Data shown

== Segment start ==

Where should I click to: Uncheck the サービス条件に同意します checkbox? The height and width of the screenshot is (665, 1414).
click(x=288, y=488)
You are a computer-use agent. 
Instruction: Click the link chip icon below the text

== Segment end ==
== Segment start ==

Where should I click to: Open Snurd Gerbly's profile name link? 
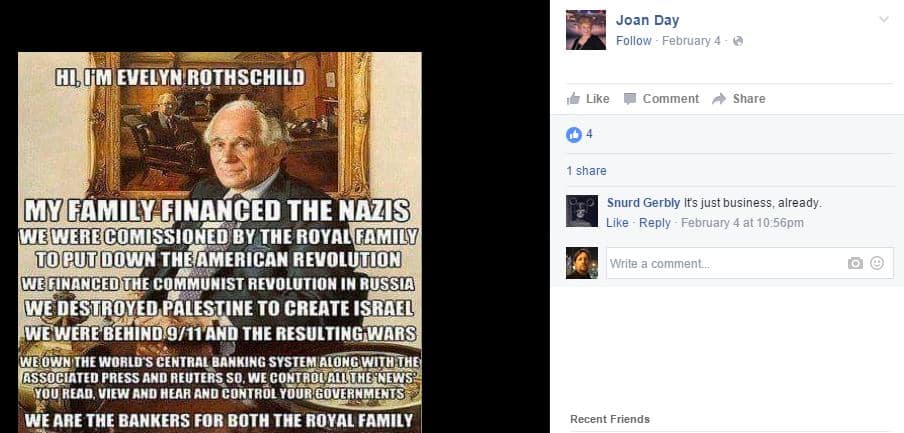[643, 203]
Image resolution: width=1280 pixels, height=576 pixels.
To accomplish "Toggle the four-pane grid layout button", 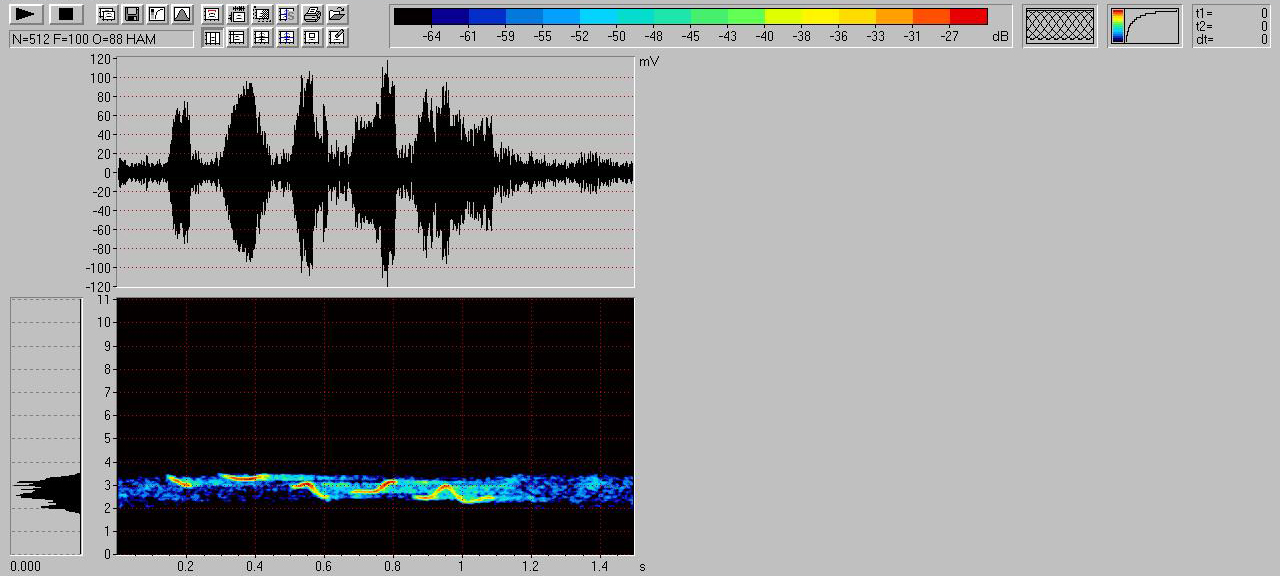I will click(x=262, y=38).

== Segment end ==
== Segment start ==

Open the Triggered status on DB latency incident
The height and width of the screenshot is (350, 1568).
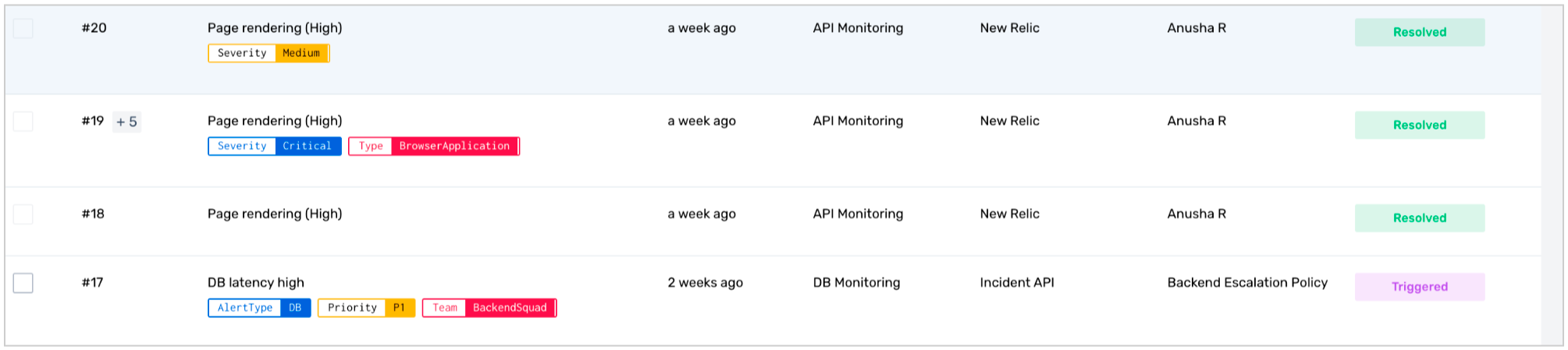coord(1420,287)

== Segment end ==

Required work
Print, without alteration, only the lines above between the one holding "Where should I click to: Uncheck" and the one holding "Instruction: Click the", inclusive.

Answer space
Where should I click to: Uncheck the サービス条件に同意します checkbox? The height and width of the screenshot is (665, 1414).
click(x=288, y=488)
You are a computer-use agent. 
Instruction: Click the link chip icon below the text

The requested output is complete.